According to research presented at the American Psychiatric Association 2017 Annual Meeting, the atypical antipsychotic quetiapine may be effective in reducing substance abuse in patients with bipolar disorder and may be more effective in reducing depressive symptoms in patients with comorbid substance use disorder.1

Researchers from the mood disorders program at University Hospitals Case Medical Center, Case Western Reserve University, Cleveland, Ohio, presented results from a study investigating the effectiveness of quetiapine-extended release (quetiapine-XR) on depressive symptoms and substance use disorder (SUD) in patients with bipolar I or II depression, co-occurring or not with SUD.

A recent systematic review and meta-analysis indicated a high prevalence of SUD in both inpatients and outpatients with bipolar I and II disorder, reaching 42% for alcohol use, 20% for cannabis use, and 17% for non cannabis illicit drug use.2 In addition, this analysis and a subsequent one revealed that men with bipolar disorder are more at risk of developing SUD over the course of their lifetime than their female counterparts (=.022).3Both analyses found diverging results regarding the effect of age and hospitalization on the prevalence of SUD in patients with bipolar disorder.2,3

In a randomized placebo-controlled study conducted over the course of 8 weeks, 91 patients with bipolar I or II depression and generalized anxiety disorder were treated with quetiapine-XR (n=22 with “recent” SUD; n=24 without SUD) or placebo (n=21 with recent SUD; n=23 without SUD).
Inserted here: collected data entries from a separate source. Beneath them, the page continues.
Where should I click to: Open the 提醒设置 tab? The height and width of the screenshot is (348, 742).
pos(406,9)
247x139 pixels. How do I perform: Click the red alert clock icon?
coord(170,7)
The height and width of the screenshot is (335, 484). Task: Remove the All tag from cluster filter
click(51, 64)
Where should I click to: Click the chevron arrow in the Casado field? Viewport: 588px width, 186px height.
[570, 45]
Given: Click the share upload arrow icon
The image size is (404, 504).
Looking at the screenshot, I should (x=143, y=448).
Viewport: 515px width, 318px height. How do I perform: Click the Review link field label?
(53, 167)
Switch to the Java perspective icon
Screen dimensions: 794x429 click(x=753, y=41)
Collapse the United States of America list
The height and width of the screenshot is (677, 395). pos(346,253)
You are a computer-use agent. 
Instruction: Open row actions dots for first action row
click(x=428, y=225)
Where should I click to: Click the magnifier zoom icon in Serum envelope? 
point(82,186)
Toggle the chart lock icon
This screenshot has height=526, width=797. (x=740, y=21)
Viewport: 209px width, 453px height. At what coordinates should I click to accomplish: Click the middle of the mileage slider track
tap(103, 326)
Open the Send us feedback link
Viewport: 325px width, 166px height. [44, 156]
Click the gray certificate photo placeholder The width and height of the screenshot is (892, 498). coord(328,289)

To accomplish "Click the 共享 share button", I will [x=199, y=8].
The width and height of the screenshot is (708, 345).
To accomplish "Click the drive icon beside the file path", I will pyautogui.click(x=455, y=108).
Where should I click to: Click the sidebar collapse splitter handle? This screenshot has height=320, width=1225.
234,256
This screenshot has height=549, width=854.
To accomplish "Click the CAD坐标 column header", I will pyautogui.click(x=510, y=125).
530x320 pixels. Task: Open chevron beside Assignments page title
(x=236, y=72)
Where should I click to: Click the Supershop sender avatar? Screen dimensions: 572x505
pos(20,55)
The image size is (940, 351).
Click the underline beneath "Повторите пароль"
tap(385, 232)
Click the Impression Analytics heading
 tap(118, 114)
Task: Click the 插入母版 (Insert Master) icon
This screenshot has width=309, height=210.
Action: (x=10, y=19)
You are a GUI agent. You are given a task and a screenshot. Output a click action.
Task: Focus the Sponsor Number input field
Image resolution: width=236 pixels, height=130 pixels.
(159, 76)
In this study, SUD included alcohol, cigarette, and marijuana use, as diagnosed according to the Structured Clinical Interview for DSM-IV Axis I Disorders, Patient Version, and recent SUD was defined as “patients who had a diagnosis of substance dependence and continued to meet abuse or dependence criteria for substance(s) in the past six months at the initial assessment or those who had a diagnosis of substance abuse and continued abusing a substance in the last three months.”